__Articolo__
******************************
Due uomini nella notte al fuoco di un bivacco. Randolph Scott si materializza da un buio muro di pioggia e parla di una rapina a Silver Springs in cui è rimasta uccisa una donna. «Gli assassini li hanno presi?» chiede un cowboy un po’ in ansia. «Due di loro sì» risponde Randolph Scott e li uccide entrambi. Improvviso, teso, perfetto è l’arracco di Seven Men From Now. Il film, scomparso da 30 anni, riappare magnificamente da Ucla al New York Film Festival e in una bella retrospettiva che il Museum of Moving Image di Queens dedica al grandissimo regista-torero. Prodotto dalla Batjak di John Wayne, Seven Men From Now (’56) fu il primo western che Boetticher realizzò con Randolph Scott: Decision at Sundown, The Tall T (del ’57), Westbound e Buchanan Rides Again (’58), Ride Lonesome (’59) e Comanche Station (’60). Tranne Decision at Sundown e Westbound furono prodotti dalla Runown di Harry John Brown e di Scott per la Columbia di Cohn. Insieme Bullfigher and the Lady (’51, prodotto da Wayne) magnidico stralcio autobiografico in bianco e nero, con Robert Stack che diventa torero in Messico per amore, questi western sono considerati l vertice della carriera di Boetticher, interrottasi alla fine degli anni ’60 dopo 7 anni in Messico trascorsa a girare un documentario sul matador Arruza, la cui lavorazione fu piagata da mille incidenti (Boetticher ne parla nel libro When in Disgrace). Combattivo 84enne, carico di storie nonostante un doppio trapianto del femore, Boetticher è a New York a presentare i film. Lo incontriamo in una suite del Mayflower Hotel, con la moglie Mary con la quale alleva preziosi stalloni portghesi in un ranch a est di San Diego, con arena per tori come quella di Arruza.

Perché “Sette assassini” è il suo western preferito?

E’ il migliore di quelli fatti con Randolph Scott. E’ un film che amo e l’ho appena rivisto dopo 40 anni. Mi piaccioni anche la Valle dei Mohicani, I tre banditi e l’albero della vendetta. Ma in Sette assassini Lee Marvin, che fino ad allora non era nessuno, è spettacolare. Inoltre abbiamo fatto cose mai viste in un western. Per esempio il cattivo era attraente. Se alla fine fosse stato Lee Marvin a uccidere Randolph Scott gli spettatori non si sarebbero dispiaciuti.
******************************
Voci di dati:
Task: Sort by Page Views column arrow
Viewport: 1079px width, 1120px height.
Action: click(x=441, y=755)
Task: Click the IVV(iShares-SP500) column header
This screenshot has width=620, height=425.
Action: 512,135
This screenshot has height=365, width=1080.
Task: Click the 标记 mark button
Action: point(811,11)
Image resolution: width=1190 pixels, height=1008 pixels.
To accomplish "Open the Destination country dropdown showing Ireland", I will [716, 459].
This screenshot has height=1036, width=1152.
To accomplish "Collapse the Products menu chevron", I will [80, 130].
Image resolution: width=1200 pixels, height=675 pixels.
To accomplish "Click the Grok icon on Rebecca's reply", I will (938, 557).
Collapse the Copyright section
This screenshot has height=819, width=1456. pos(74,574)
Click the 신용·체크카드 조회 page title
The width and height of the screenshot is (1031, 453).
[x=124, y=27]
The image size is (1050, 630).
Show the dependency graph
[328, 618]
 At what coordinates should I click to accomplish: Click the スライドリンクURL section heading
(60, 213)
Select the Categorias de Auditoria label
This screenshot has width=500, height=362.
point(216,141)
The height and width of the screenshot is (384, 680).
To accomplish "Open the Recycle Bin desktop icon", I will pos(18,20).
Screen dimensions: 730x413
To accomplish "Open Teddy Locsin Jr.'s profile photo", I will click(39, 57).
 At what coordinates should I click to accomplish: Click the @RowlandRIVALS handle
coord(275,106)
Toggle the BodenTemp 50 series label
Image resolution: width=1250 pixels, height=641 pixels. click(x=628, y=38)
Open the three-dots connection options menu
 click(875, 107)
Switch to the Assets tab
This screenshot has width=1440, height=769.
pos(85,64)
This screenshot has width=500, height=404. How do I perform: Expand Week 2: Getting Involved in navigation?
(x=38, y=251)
******************************
__Consegne dell'esercizio__
1. Trascrivi senza modifiche le righe dei record, partendo da quella che contiene "Image resolution: width=1200" e arrivando fino a quella che contiene "point(216,141)", entrambe incluse.
2. Prosegui l'intervista a Boetticher dal punto in cui si interrompe.

__Soluzioni degli esercizi__
1.
Image resolution: width=1200 pixels, height=675 pixels.
To accomplish "Click the Grok icon on Rebecca's reply", I will (938, 557).
Collapse the Copyright section
This screenshot has height=819, width=1456. pos(74,574)
Click the 신용·체크카드 조회 page title
The width and height of the screenshot is (1031, 453).
[x=124, y=27]
The image size is (1050, 630).
Show the dependency graph
[328, 618]
 At what coordinates should I click to accomplish: Click the スライドリンクURL section heading
(60, 213)
Select the Categorias de Auditoria label
This screenshot has width=500, height=362.
point(216,141)

2.
Sono attraenti i suoi cattivi…

Il loro problema è solo che si trovano dalla parte sbagliata dei binari. Ma sono tipi di bell’aspetto, hanno «vissuto», sono piacevoli, vivono d’espedienti. Una giovane. Una giovane donna come lei probabilmente si sarebbe innamorata del cattivo e non di Randolph Scott.

 

Perché il film è rimasto invisibile per tanti anni?

Michael Wayne, il figlio di John Wayne aveva l’impressione che io e il padre fossimo nemici mortali. E a volte lo eravamo davvero. Litigavamo continuamente. Spesso lui aveva torto e spoesso avevo torto io. E, quando non ero d’accordo con lui, facevo ben attenzione a farglielo sapere – cosa non comune, perché nessuno era in disaccordo con John Wayne. «Duke» ha prodotto i miei due migliori film, ma nel primo Bullfighter and the Lady ha tagliato 42’. Come si può essere così stupidi? Non è stato un grande film finché non lo abbiamo rimontato esattamente come lo volevo: The Bullfughter and the Lady era la mia vita, come si permetteva John Wayne di tagliarne un terzo? Ma allora ero solo Oscar Boetticher Jr. 17 film all’attivo e per di più non buoni. Ero giovane, praticamente un nessuno e osavo dire no a John Wayne! Così si è seccato e ha tgliato.

 

Non hai mai usato John Wayne come attore. Perché?

Non avrebbe voluto mai che lo dirigessi e non mi sarei mai sognato di volerlo. John Wayne interpretava John Wayne meglio di chiunque.Ma politicamente e in altre cose c’erano molte cose in cui eravamo diversi. Ma amo molto John Wayne perché mi ha aiutato a raccogliere i soldi per fare quei due film. Negli ultimi mesi mi è stato chiesto molte volte come cambierei la mia vita. Facole: sarei stato più gentile con Wayne. Ma non per questo sarei stato d’accordo con lui.

 

E la scelta di Randolph Scott?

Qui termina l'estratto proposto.